Bilder, Momentaufnahmen, Szenen menschlicher Mobilität. Die Sammlung an Filmmaterial, die während des ersten Teilstücks von Wien nach Liberia zusammengetragen wurde, hat Glawogger´s Regiekollegin Monika Willi nun zu einem zutiefst berührenden, unberechenbaren und nachdenklich stimmenden Weckruf des Geistes zusammengeschnitten. Entstanden ist dabei ein Meisterwerk der dokumentarischen Erzählkunst, das so weit von klassischem Infotainment entfernt ist wie Nacktschnecken von Star Wars. Untitled – das namenlose, bewusstseinsverändernde Wunderwerk – lässt das Kinopublikum in ihren eingefahrenen Sehgewohnheiten allein zurück und beschert vor allem jenen, die sich völlig erwartungslos und open-minded dem 100minütigen Experiment hingeben, völlig neue Erfahrungen.

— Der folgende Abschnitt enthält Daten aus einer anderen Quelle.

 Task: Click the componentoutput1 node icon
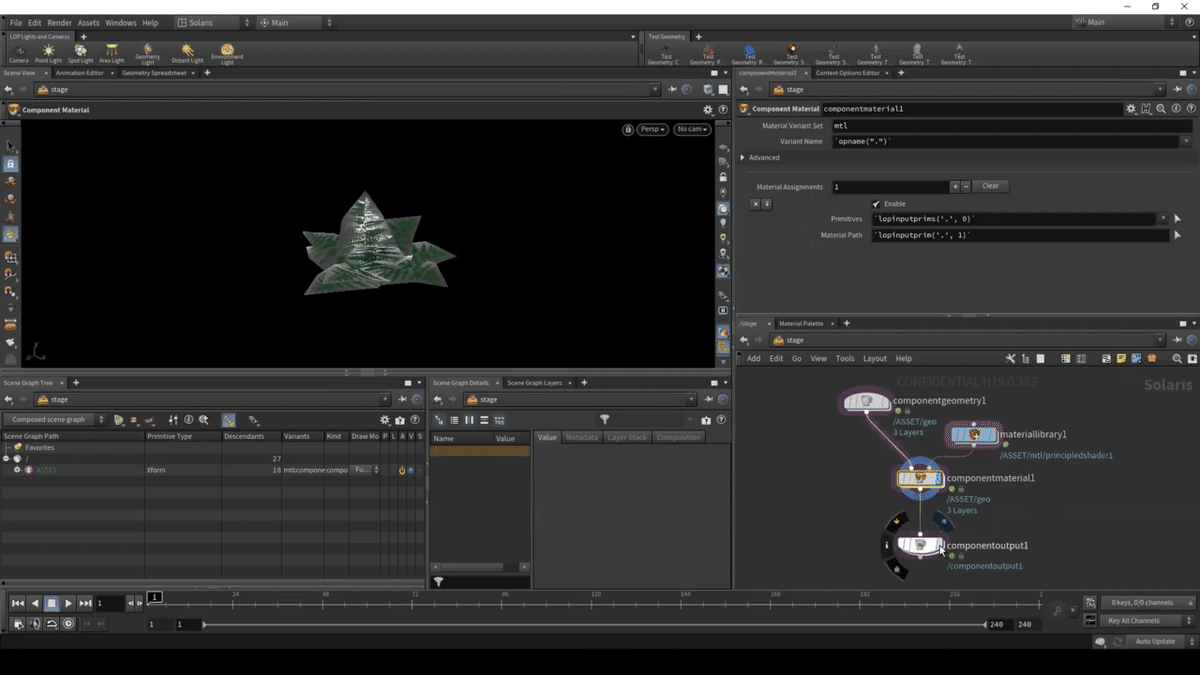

Das liegt alleine schon daran, dass der Film keiner linearen Geschichte folgt. Das Aufeinanderfolgen der Szenen und textfreien Bildmeditationen gleicht einem scharfkantigen Mosaik, allerdings mit Bruchstücken, die nicht zueinanderpassen, sondern bewusst und vehement kontrastieren wollen. Monika Willi setzt Glawogger´s Bilder wie nicht mehr zuordenbare Scherben scheinbar willkürlich zueinander. In dieser Willkür aber, in dieser unstringenten und scheinbar zusammenhanglosen Unordnung steckt, viel tiefer als auf den ersten Blick erkennbar, eine Metamorphose der Wahrnehmung. Ein Bereitmachen auf den Rückblick auf ein Leben, ein Reflektieren des eigentlichen Sinns vom unentwegt bewegten Dasein. Untitled schenkt dem Zuseher etwas ganz Bestimmtes, nämlich eine Art Interaktivität. So wie ein abstraktes Gemälde jeden einzelnen Betrachter auf eine andere, sehr persönlich interpretierte Reise mitnehmen kann, so ist das namenlose Gebet der Bilder ein kryptisches Buch voller Zitate, Gleichnissen über das Leben und Gedanken über den Tod. Niedergeschrieben von Michael Glawogger, in einzelnen Szenen rezitiert von Birgit Minichmayer mit ihrer unverwechselbaren Theaterstimme. Zwischen den Sätzen bleibt ein Vakuum, das gefüllt werden will von eigenen Gedanken. Kaum ein anderer Film vermag es in solch einer Intensität, den Zuseher in ein Stimmungsgewitter zu katapultieren, dass minutenweise wechselt und durch dieses emotionale Stimulieren den Motor eigener Gedankengänge anwirft. Es ist eine Zwischenwelt zwischen Wachzustand und traumbeseeltem Schlaf. Ein Niemandsland zwischen Leben und Tod. Letzte Bilder, ein wehendes Hemd. Streunende Hunde. Menschen hinter den Fenstern. Einbeinige Fußballspieler. Esel im Staub. Und immer wieder rollende Karren, trottendes Vieh. Gehende Menschen, die scheinbar nirgendwo ankommen. Bilder, nach denen das Nichts kommt. Und eine Kamera, die sich hindurchzwängt zwischen Menschen, Tieren, baufälligen Gemäuern. Glawogger beschert uns mit seinem Gespür für die Essenz des menschlichen Miteinanders grandiose Aufnahmen, die Staub, Schweiß und Salzwasser berührt haben. Die, meist aus bodennahem Blickwinkel, die Monstrosität von Fremdartigkeit und Einsamkeit hervorkehren.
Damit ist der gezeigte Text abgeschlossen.